The concept here is as follows: while we might have the Book of Kells, the Domesday Book and (ah-hem) the Encyclopaedia Britannica to refer back to for some idea of what the last 2000 years has entailed, modern history runs the risk of being lost as it is increasingly chronicled on ephemeral websites that by their very nature change constantly.
Out of interest I asked the project’s manager whether they keep ALL the content that’s out there including the ‘fruity’ pages featuring ‘artistic pictures’ and (god forbid) the bad stuff – and yes they do.
In a similar vein, today sees news of IBM doing something rather similar.
Big Blue is working with the British Library on a project that will preserve and analyse terabytes of information on the web before it is lost forever. A new analytics software project, called IBM BigSheets, will help extract, annotate and visually analyse meaty chunks of web data via a browser.
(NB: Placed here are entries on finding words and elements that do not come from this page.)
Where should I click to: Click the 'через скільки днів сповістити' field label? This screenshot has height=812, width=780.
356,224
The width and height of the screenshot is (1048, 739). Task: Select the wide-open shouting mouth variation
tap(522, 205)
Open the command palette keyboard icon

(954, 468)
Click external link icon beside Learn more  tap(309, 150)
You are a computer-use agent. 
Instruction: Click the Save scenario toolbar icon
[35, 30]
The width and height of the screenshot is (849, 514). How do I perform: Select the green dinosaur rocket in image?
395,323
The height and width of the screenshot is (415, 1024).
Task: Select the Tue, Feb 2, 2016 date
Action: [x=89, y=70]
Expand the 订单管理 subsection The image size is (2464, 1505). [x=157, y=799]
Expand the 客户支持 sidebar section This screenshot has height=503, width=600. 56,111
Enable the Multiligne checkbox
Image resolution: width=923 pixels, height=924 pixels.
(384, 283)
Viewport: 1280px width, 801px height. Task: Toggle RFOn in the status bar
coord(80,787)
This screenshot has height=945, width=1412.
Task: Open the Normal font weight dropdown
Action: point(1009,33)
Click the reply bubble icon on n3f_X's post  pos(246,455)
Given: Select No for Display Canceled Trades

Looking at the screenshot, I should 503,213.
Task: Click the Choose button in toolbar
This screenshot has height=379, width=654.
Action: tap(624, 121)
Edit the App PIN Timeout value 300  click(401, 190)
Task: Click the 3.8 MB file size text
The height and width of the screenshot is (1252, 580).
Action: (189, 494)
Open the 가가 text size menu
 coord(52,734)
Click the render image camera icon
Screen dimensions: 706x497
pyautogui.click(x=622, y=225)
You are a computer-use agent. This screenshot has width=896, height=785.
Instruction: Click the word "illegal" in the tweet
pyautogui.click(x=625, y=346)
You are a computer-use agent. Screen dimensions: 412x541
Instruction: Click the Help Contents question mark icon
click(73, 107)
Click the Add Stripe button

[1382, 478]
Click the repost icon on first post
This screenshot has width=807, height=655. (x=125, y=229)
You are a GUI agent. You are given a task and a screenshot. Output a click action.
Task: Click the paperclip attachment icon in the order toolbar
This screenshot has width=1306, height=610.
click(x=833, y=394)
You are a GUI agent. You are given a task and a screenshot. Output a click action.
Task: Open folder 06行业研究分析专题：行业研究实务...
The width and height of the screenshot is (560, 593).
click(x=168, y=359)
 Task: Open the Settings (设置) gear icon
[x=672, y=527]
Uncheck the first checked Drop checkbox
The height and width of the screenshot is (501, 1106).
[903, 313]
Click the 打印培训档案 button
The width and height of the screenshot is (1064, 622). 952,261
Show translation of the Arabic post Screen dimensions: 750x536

IBM cites recent research estimating that the average life expectancy of a website is just 44 – 75 days and that every six months, ten percent of web pages on the UK domain are lost.
Essentially this story is about a) retaining web data but also b) unlocking the embedded information on the web. This itself seems like a good idea as the web doesn’t really have an “index” so to speak. Search engines do a damn fine job, but these can be influenced.
Along with the 150 million maps, manuscripts, musical scores, newspapers and magazines that it must archive every year, the British Library has been already been archiving selected web pages from the UK domain since 2004. It is hoped that BigSheets will allow library goers to access decades of archived web pages in the future.
IBM says that this year, the amount of digital information is expected to reach 988 exabytes, which is the equivalent to a stack of books from the Sun to Pluto and back. Within this volume of data -- both structured and unstructured – there is a constant need to search and that is what the company is aiming to achieve.
The company says that, “By building on top of the Apache Hadoop framework, IBM BigSheets is able to process large amounts of data quickly and efficiently. IBM BigSheets is a new technology prototype. BigSheets is an extension of the mashup paradigm that integrates gigabytes, terabytes, or petabytes of unstructured data from web-based repositories; collects a wide range of unstructured web data stemming from user-defined seed URLs; extracts and enriches that data using an unstructured information management architecture; and lets the user explore and visualize this data in specific, user-defined contexts.”
So whether it’s Sun or IBM doing this kind of thing, it is pretty interesting stuff. I suppose it’s worth trying to remain technologically agnostic if you are engaging in this kind of project so that you ensure open standards are adhered to. Microsoft has done some work with the British Library also, but apparently took a rather more propriety approach. What could be worse than preserving cherished information forever and then future generations come to it but find they don’t have the key to open the box?